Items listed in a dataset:

Content starts

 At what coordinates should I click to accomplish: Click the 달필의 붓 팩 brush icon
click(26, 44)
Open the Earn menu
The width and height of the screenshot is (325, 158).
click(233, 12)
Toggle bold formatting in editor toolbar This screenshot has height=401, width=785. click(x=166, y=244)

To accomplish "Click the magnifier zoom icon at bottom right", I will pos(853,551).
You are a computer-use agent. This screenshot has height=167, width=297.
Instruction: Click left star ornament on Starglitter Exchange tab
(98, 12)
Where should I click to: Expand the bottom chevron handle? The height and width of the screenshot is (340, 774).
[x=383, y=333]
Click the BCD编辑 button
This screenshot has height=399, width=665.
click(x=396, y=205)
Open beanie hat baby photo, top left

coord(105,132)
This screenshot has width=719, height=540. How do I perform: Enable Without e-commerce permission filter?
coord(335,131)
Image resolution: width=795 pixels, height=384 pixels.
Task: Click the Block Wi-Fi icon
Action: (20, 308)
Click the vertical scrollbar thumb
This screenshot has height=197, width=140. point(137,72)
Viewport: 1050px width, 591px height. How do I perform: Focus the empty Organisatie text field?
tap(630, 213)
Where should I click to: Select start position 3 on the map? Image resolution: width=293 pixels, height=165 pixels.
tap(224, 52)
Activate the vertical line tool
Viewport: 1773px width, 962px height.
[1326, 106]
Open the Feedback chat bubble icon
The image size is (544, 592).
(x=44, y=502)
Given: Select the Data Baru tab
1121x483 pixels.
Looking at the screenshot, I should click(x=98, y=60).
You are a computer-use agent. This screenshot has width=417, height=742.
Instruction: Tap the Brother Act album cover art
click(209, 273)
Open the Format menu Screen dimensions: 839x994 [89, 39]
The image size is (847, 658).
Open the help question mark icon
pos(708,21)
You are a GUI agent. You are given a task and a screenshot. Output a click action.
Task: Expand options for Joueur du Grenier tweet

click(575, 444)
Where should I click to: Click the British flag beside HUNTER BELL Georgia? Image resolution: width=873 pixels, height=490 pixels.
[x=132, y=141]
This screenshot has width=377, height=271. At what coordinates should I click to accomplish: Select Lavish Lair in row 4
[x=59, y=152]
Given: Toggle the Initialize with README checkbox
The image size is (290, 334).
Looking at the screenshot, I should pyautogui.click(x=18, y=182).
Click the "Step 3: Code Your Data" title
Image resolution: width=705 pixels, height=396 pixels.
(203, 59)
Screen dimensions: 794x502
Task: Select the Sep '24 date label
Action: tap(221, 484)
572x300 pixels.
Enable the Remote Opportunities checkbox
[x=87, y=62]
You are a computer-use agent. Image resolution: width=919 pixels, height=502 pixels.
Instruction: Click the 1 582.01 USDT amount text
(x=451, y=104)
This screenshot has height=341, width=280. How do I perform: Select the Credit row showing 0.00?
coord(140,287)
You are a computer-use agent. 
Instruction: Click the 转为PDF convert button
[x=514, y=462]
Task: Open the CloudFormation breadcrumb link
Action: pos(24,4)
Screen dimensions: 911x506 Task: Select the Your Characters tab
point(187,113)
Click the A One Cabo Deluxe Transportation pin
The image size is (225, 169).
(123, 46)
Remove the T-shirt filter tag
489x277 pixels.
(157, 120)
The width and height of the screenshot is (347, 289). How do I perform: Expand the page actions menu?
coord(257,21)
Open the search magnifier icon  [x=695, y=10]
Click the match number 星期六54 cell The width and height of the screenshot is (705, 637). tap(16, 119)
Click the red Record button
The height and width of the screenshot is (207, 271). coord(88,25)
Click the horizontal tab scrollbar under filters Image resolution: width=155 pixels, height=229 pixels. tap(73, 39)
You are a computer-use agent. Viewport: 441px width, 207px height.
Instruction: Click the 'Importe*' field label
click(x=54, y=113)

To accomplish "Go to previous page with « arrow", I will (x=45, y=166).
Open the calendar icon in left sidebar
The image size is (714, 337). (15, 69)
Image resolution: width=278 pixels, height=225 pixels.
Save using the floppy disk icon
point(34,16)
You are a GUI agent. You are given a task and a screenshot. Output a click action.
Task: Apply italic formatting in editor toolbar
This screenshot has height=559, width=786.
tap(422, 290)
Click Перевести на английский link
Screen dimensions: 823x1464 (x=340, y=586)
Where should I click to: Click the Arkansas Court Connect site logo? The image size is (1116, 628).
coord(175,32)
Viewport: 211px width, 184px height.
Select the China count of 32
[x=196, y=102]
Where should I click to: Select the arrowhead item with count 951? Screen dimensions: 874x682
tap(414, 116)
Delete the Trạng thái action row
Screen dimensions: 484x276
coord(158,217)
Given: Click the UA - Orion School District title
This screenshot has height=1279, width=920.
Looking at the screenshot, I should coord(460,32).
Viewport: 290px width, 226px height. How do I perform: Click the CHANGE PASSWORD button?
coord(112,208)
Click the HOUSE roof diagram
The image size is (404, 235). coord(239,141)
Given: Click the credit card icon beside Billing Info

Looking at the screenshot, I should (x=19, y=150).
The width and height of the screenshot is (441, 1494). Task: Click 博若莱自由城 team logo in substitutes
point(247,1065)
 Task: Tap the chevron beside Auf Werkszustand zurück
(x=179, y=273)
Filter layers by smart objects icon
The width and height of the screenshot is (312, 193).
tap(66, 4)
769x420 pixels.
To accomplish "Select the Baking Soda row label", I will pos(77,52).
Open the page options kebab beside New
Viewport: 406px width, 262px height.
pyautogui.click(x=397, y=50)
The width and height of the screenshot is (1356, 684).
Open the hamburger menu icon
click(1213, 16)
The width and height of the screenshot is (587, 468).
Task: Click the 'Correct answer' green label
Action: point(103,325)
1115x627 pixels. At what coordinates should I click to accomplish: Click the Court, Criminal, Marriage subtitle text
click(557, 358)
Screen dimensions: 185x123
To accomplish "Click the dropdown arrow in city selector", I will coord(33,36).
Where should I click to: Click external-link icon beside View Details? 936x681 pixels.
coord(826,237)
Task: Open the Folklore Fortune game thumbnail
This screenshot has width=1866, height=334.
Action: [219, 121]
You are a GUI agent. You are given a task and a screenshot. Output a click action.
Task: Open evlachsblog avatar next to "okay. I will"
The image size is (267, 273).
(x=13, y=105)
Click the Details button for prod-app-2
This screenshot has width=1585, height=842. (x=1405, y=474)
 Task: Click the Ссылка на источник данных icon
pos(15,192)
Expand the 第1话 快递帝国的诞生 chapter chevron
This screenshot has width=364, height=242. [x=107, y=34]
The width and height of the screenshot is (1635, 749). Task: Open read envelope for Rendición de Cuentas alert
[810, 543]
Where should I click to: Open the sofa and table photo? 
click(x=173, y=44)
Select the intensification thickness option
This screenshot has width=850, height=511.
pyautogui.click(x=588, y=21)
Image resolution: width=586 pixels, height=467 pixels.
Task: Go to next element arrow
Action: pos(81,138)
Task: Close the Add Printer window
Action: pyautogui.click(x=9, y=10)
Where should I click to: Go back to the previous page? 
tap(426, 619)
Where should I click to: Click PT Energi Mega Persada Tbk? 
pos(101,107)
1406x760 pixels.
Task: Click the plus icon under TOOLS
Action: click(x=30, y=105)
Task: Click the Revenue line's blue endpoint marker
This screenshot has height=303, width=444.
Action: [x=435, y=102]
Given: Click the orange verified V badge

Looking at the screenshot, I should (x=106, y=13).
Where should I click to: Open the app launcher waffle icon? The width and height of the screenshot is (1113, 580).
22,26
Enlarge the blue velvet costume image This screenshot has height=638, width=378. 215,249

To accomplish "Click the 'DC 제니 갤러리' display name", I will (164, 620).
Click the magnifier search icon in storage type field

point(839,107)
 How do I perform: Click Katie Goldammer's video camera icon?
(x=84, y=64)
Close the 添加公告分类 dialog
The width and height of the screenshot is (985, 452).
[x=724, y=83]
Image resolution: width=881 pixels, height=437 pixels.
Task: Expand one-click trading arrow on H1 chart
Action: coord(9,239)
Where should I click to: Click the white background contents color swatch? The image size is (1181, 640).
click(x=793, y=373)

Content ends

EXERCISE: Output the lines above between the one holding "Viewport: 211px width, 184px height." and the one holding "Screen dimensions: 185x123", inclusive, with nothing before or after them.

REPLY:
Viewport: 211px width, 184px height.
Select the China count of 32
[x=196, y=102]
Where should I click to: Select the arrowhead item with count 951? Screen dimensions: 874x682
tap(414, 116)
Delete the Trạng thái action row
Screen dimensions: 484x276
coord(158,217)
Given: Click the UA - Orion School District title
This screenshot has height=1279, width=920.
Looking at the screenshot, I should coord(460,32).
Viewport: 290px width, 226px height. How do I perform: Click the CHANGE PASSWORD button?
coord(112,208)
Click the HOUSE roof diagram
The image size is (404, 235). coord(239,141)
Given: Click the credit card icon beside Billing Info

Looking at the screenshot, I should (x=19, y=150).
The width and height of the screenshot is (441, 1494). Task: Click 博若莱自由城 team logo in substitutes
point(247,1065)
 Task: Tap the chevron beside Auf Werkszustand zurück
(x=179, y=273)
Filter layers by smart objects icon
The width and height of the screenshot is (312, 193).
tap(66, 4)
769x420 pixels.
To accomplish "Select the Baking Soda row label", I will pos(77,52).
Open the page options kebab beside New
Viewport: 406px width, 262px height.
pyautogui.click(x=397, y=50)
The width and height of the screenshot is (1356, 684).
Open the hamburger menu icon
click(1213, 16)
The width and height of the screenshot is (587, 468).
Task: Click the 'Correct answer' green label
Action: point(103,325)
1115x627 pixels. At what coordinates should I click to accomplish: Click the Court, Criminal, Marriage subtitle text
click(557, 358)
Screen dimensions: 185x123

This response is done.